DOCUMENT TEXT
The struct may contain an UNSIGNED8 field with either {VIRTUAL(fileposition)} or {VIRTUAL(localfileposition)} appended to the field name. This indicates the field contains the record's position within the file (or part), and is used for those instances where a usable pointer to the record is needed, such as the BUILD function.

Example:

PtblRec := RECORD
  STRING2 State := Person.per_st;
  STRING20 City := Person.per_full_city;
  STRING25 Lname := Person.per_last_name;
  STRING15 Fname := Person.per_first_name;
END;
          
Tbl := TABLE(Person,PtblRec);
         
PtblOut := OUTPUT(Tbl,,'RTTEMP::TestFile');
          //write a THOR file
         
Ptbl := DATASET('~Thor400::RTTEMP::TestFile',
                {PtblRec,UNSIGNED8 __fpos {VIRTUAL(fileposition)}},
                THOR,OPT);
             // __fpos contains the "pointer" to each record
             // Thor400 is the scope name and RTTEMP is the
             // directory in which TestFile is located
             //using ENCRYPT
OUTPUT(Tbl,,'~Thor400::RTTEMP::TestFileEncrypted',ENCRYPT('mykey'));
PtblE := DATASET('~LR::TestFileEncrypted',
                 PtblRec,
                 THOR,OPT,ENCRYPT('mykey'));

DATASET EXTRACT
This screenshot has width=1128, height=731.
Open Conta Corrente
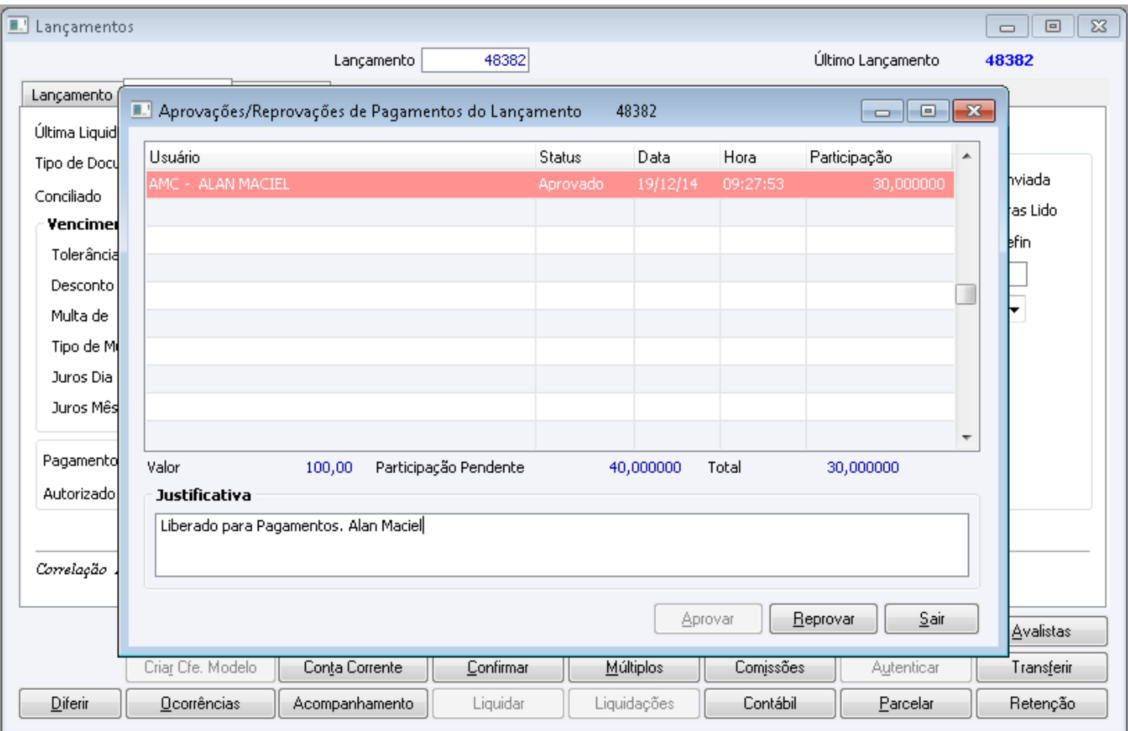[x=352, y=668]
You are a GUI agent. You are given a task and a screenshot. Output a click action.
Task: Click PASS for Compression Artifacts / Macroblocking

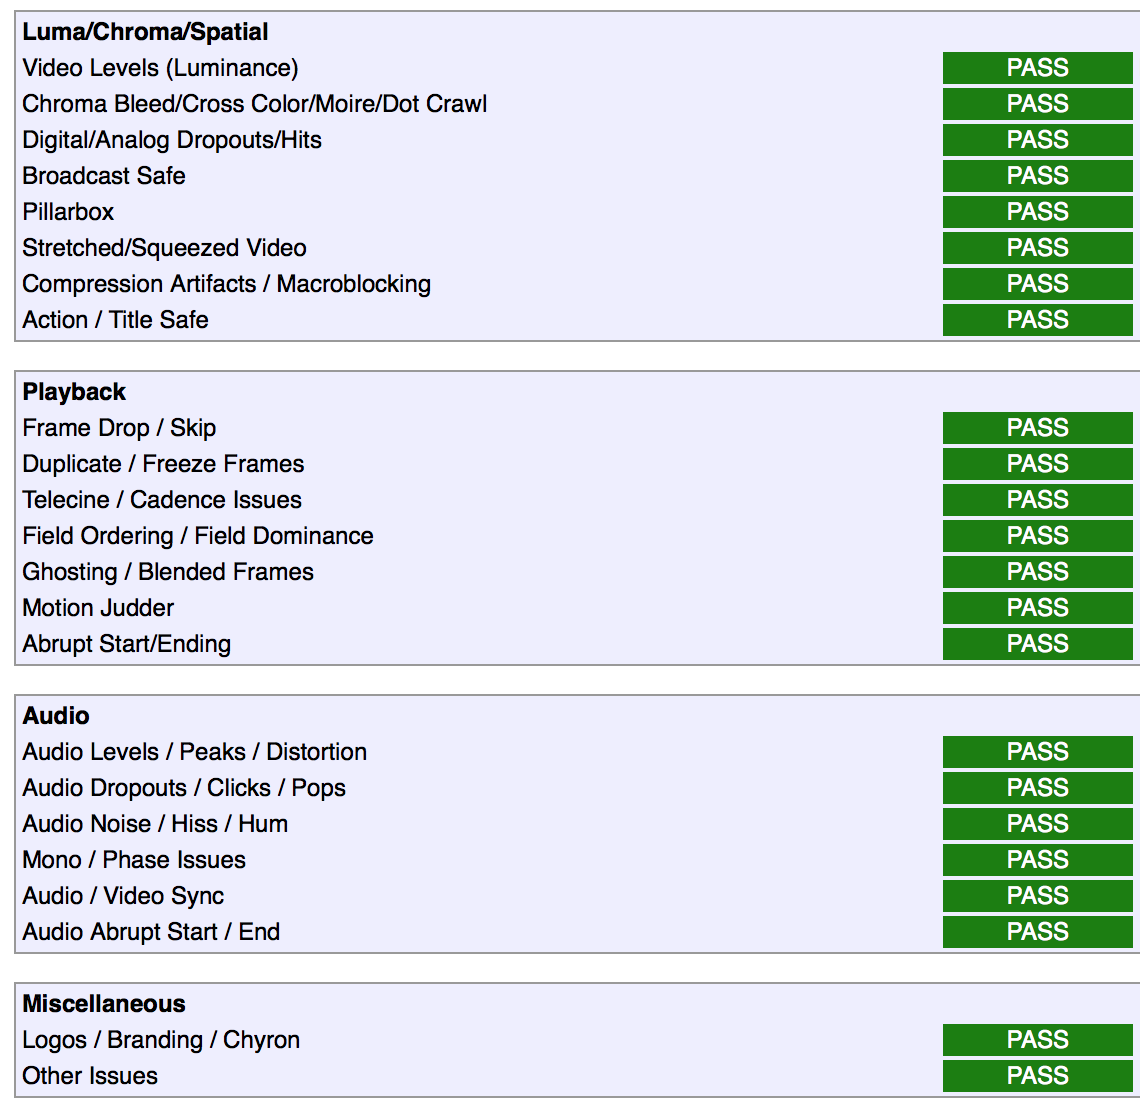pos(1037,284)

TASKS TO CARRY OUT
[1] Can you reproduce the part of the excerpt on the file-position field that begins at the words "The struct may" and stops after "the BUILD function."?
[2] How would you sum up the excerpt on the file-position field in two sentences?

RESULTS BY TASK
[1]
The struct may contain an UNSIGNED8 field with either {VIRTUAL(fileposition)} or {VIRTUAL(localfileposition)} appended to the field name. This indicates the field contains the record's position within the file (or part), and is used for those instances where a usable pointer to the record is needed, such as the BUILD function.

[2] A struct may contain an UNSIGNED8 field with {VIRTUAL(fileposition)} or {VIRTUAL(localfileposition)} appended to its name, meaning the field holds the record's position within the file (or part), for cases such as the BUILD function that need a usable pointer to the record. The example builds a table from Person, writes it as a THOR file, reads it back with DATASET using an UNSIGNED8 __fpos {VIRTUAL(fileposition)} field, and also writes and reads a file using ENCRYPT('mykey').